Problem
Set down verbatim the lines of the data from the line containing "You are a GUI" through the end of the data, both ends included. Omit the pictures from your answer.

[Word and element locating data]

····················

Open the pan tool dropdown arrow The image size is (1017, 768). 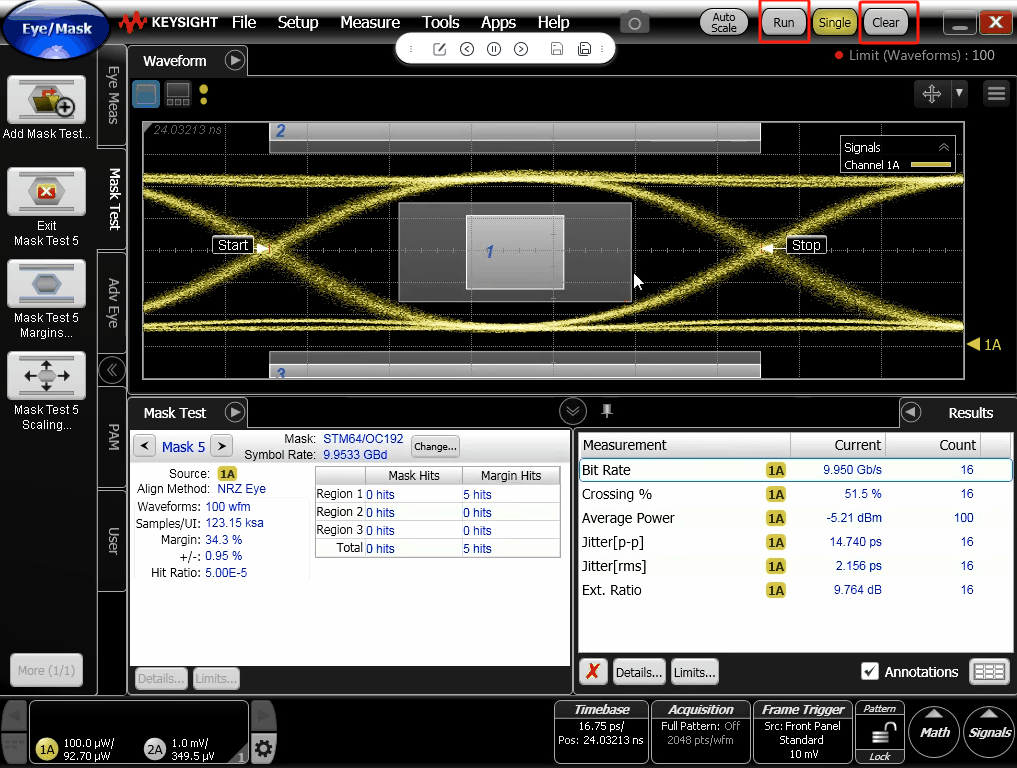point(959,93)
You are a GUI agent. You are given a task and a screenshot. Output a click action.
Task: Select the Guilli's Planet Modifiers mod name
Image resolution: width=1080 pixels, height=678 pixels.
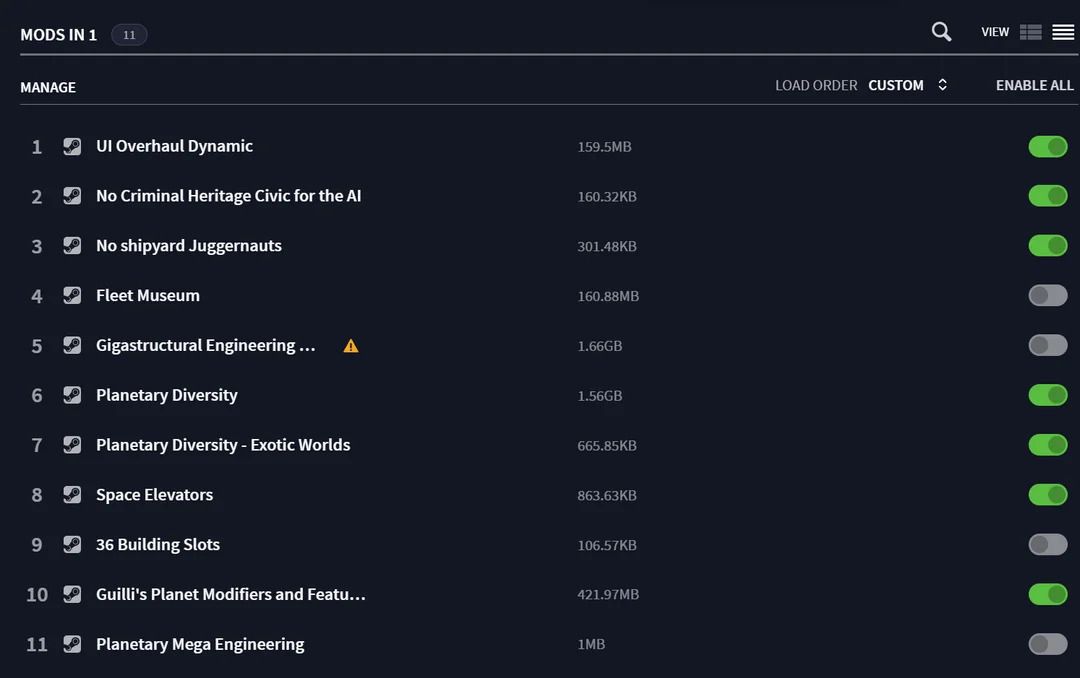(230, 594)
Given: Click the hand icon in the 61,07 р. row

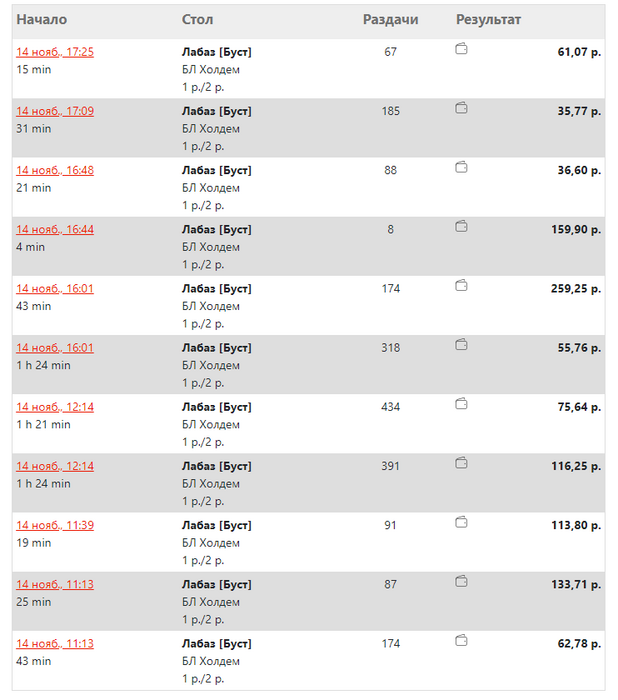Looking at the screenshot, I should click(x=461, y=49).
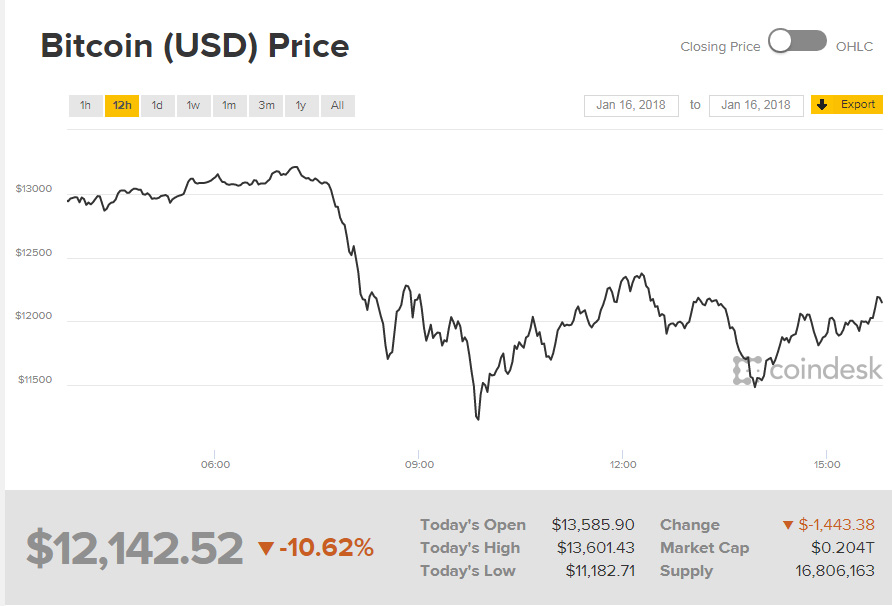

····················

Result below
You are a GUI agent. You are given a task and a screenshot. Output a click action.
Task: Select the Guilli's Planet Modifiers mod name
Image resolution: width=1080 pixels, height=678 pixels.
(230, 594)
Given: Click the hand icon in the 61,07 р. row

Looking at the screenshot, I should click(x=461, y=49).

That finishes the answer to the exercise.